* **What you are asked to do**:
Set down only what runs from the line containing "Task: Click the green" through the last line of the data, exactly as it reads.
Extracted data Start Marker
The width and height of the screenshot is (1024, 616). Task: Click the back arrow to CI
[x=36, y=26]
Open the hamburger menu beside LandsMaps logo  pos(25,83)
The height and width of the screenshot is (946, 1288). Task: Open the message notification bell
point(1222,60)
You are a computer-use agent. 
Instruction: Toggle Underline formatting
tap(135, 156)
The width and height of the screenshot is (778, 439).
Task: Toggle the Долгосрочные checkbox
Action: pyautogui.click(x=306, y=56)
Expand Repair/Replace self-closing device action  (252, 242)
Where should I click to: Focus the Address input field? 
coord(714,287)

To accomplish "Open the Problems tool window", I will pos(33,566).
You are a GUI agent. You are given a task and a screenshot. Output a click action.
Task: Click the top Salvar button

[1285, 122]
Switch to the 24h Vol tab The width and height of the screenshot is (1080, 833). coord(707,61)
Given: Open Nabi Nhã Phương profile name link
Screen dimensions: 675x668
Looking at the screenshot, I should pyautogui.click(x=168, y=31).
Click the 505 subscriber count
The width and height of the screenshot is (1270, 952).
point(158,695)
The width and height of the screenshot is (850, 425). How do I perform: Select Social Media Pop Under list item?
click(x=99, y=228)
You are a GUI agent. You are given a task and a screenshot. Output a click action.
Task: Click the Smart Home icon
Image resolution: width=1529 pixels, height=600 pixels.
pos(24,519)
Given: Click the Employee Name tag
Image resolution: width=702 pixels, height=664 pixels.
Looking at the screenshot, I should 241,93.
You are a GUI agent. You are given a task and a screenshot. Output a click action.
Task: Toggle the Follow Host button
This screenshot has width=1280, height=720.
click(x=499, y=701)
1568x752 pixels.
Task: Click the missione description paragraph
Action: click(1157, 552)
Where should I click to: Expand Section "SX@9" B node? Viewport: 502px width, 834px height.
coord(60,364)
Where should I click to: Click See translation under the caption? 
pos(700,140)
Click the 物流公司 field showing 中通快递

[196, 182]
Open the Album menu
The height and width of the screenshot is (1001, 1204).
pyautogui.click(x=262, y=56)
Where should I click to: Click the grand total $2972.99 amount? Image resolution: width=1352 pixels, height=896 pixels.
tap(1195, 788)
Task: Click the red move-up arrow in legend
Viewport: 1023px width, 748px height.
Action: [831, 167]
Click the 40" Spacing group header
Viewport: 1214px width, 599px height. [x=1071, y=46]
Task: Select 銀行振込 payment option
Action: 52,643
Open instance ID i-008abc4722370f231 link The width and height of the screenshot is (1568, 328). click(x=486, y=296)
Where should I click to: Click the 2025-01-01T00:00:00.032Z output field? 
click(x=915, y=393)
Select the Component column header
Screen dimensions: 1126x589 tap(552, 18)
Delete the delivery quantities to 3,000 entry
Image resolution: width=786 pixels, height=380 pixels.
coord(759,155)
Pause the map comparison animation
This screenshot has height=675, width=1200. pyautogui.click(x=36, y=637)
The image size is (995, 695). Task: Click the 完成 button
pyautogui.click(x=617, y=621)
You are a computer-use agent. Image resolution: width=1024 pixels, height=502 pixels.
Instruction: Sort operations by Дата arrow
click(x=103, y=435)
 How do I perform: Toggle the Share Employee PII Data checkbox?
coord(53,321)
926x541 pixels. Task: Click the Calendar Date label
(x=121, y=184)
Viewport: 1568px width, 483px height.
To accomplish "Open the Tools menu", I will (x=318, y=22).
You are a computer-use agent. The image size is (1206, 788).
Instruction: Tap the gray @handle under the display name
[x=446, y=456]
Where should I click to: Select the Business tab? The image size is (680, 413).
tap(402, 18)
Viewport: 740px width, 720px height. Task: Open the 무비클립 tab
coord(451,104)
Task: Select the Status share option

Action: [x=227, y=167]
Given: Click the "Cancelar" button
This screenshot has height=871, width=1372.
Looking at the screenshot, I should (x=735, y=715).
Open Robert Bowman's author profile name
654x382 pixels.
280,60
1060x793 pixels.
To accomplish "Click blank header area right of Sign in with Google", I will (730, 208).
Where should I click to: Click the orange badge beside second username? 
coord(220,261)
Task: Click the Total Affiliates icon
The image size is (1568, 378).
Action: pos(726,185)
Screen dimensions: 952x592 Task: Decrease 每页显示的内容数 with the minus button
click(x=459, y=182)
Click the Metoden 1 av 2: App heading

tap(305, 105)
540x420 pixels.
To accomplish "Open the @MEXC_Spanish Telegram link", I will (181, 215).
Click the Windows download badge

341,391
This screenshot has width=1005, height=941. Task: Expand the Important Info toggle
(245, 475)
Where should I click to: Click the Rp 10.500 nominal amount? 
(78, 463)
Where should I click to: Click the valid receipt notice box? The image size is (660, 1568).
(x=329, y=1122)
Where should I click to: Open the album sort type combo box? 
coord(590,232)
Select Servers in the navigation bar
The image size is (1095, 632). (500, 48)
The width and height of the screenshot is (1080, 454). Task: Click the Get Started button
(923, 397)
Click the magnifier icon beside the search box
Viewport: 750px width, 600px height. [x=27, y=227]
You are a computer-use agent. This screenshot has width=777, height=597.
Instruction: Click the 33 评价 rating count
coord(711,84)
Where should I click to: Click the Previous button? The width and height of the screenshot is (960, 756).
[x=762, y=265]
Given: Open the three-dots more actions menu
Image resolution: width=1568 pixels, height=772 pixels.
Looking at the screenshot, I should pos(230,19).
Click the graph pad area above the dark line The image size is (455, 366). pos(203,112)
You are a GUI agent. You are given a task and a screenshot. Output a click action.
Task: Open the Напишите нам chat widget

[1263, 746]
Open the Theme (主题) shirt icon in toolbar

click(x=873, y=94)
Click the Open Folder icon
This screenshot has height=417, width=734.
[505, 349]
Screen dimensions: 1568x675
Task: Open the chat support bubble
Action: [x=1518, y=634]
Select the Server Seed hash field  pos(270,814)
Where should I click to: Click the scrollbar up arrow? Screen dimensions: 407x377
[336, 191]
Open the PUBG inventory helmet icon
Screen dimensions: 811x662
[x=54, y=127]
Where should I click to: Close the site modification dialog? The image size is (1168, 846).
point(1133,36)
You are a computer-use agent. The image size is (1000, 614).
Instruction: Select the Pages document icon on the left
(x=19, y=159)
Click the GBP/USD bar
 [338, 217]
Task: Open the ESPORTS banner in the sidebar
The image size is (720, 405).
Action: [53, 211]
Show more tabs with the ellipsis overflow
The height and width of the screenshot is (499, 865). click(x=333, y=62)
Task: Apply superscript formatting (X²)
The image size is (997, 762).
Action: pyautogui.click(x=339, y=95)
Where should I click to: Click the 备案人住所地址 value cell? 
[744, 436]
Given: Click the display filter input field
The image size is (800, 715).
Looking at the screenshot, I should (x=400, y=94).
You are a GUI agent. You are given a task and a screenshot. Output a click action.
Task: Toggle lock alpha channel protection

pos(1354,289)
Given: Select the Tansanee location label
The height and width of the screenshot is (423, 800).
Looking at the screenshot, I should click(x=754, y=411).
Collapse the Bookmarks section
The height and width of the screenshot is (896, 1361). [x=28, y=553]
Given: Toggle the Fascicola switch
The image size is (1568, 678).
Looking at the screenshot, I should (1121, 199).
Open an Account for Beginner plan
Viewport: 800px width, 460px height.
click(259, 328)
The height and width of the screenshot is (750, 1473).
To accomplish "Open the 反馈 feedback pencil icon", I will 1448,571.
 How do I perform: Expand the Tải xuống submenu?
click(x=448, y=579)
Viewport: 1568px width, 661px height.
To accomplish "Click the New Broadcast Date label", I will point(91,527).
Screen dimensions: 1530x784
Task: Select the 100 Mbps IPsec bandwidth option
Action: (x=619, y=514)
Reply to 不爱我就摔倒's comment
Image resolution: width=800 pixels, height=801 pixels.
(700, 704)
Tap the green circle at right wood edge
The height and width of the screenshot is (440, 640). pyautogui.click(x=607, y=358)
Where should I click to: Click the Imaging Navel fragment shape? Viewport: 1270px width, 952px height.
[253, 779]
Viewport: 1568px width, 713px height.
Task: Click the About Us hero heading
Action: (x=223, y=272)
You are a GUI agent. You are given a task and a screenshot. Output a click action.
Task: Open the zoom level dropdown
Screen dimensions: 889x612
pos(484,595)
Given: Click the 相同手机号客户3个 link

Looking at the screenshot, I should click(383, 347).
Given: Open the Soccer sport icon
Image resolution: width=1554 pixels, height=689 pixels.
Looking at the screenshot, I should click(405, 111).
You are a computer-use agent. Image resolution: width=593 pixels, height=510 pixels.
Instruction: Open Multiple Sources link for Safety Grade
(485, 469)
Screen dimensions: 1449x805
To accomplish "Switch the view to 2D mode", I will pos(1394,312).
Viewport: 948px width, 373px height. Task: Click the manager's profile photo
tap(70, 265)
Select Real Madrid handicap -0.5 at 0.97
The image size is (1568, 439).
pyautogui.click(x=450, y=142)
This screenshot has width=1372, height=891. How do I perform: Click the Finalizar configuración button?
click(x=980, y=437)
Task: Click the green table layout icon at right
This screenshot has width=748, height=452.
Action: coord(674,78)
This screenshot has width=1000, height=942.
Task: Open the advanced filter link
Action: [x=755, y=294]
Extracted data End Marker
* **Result of this task**:
Task: Click the green table layout icon at right
This screenshot has width=748, height=452.
Action: coord(674,78)
This screenshot has width=1000, height=942.
Task: Open the advanced filter link
Action: [x=755, y=294]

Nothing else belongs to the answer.